At some point in the late 1960s, West Germany's allies, the British and the Americans, sat Germany down someplace secure, and showed them Britain's latest innovation. Known later as Dorchester or Chobham armor, it was a new style of composite armor that gave yet undesignated tanks a fighting chance of shrugging off KE penetrators or HEAT rounds. The basic idea to the still highly classified Dorchester armor is that a matrix of steel plates, ceramic tiles, and rubber could twist the otherwise irresistible forces and use their extreme energy against them, deflecting the shot away from the tank's vulnerable interior. While the Germans declined to use Chobram themselves, it clearly gave them a few ideas, (or maybe the Germans just had some material science Dpl. Ings who couldn't wait to play around with the new concept.) At any rate, they developed their own version of Chobram, which didn't protect as well, but was 1) cheaper, and 2) easier to maintain and replace. The Germans were already in the early stages of developing a successor to the Leopard, so the addition of the new composite armor was made a top priority.

A long development process followed. The tank that would become the Leopard 2 is similar to many other Western MBTs. It has composite armor and a smooth-bore gun for firing modern tank rounds, a modern sensor and optics suite, and a emphasis on crew survivability. It has four crew stations - commander, gunner, loader, and driver, and the ammo is sequestered from the crew cabin to prevent a unlucky hit from killing the crew. By the time series production was ready, it was 1980.

The Cold War was by this point reaching new lows, and tank battles in West Germany were more than a theoretical interest to NATO. The previous Leopard had been a large export success, and so naturally many countries were interested in the new MBT. the Netherlands was the first to take an order of 445(!) Leo 2s in the early 1980s. There was no lack of domestic demand, either: the West German Army was at the time enormous compared to what it is today, having 12 divisions, nearly all of them being heavily mechanicalized. So many Leo 2s were produced - over 2000. The reunification of Germany and the subsequent military draw down saw most of these tanks excess to requirements, and thus Leopard became the deal going in modern MBTs. Canada replaced its knackered Leopard 1s during the war in Afghanistan with Leo 2s, one of the few procurement decisions that Canada has made in recent decades that actually went well. The Swedes recently picked the Leopard 2 as their MBT over the French Leclerc, and the Challenger 2.

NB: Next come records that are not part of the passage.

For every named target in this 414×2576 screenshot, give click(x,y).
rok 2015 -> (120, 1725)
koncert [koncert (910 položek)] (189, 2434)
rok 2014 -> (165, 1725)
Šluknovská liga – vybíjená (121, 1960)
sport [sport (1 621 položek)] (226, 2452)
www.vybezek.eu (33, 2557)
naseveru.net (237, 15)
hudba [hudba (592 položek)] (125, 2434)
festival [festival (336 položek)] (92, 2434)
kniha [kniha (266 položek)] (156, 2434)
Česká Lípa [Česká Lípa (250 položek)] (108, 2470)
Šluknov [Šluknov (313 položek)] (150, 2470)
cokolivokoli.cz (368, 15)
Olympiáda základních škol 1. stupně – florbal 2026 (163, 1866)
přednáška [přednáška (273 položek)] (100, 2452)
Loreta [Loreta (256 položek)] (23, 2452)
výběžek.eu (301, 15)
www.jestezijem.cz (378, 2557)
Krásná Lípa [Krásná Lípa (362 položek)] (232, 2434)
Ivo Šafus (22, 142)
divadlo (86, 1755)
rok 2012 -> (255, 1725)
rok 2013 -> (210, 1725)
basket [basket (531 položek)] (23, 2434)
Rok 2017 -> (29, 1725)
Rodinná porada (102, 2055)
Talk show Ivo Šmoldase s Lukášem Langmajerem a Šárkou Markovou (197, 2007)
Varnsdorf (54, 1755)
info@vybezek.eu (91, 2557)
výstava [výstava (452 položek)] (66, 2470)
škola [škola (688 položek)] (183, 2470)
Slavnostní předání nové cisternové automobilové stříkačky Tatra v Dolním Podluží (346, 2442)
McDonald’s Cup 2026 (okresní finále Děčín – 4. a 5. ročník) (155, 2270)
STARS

In fact, that's why I think I dig modern tanks. Military Procurement has always been a bit of a mess, and the situation has gotten a lot worse for western nations since the Cold War's end. Somehow, western MBTs have avoided this rot. Tanks are not invulnerable super-machines (in fact, nearly all operational uses of MBTs stress how important it is that that they be supported by infantry.) Instead, the Main Battle Tank is the modern heavy cavalry. They operate as powerful mobile reserves, and as an armored lance to punch through enemy resistance. This isn't the existential battle for Germany the Leo 2 was originally designed for, but it is good to know that modern tanks are more than up to the task.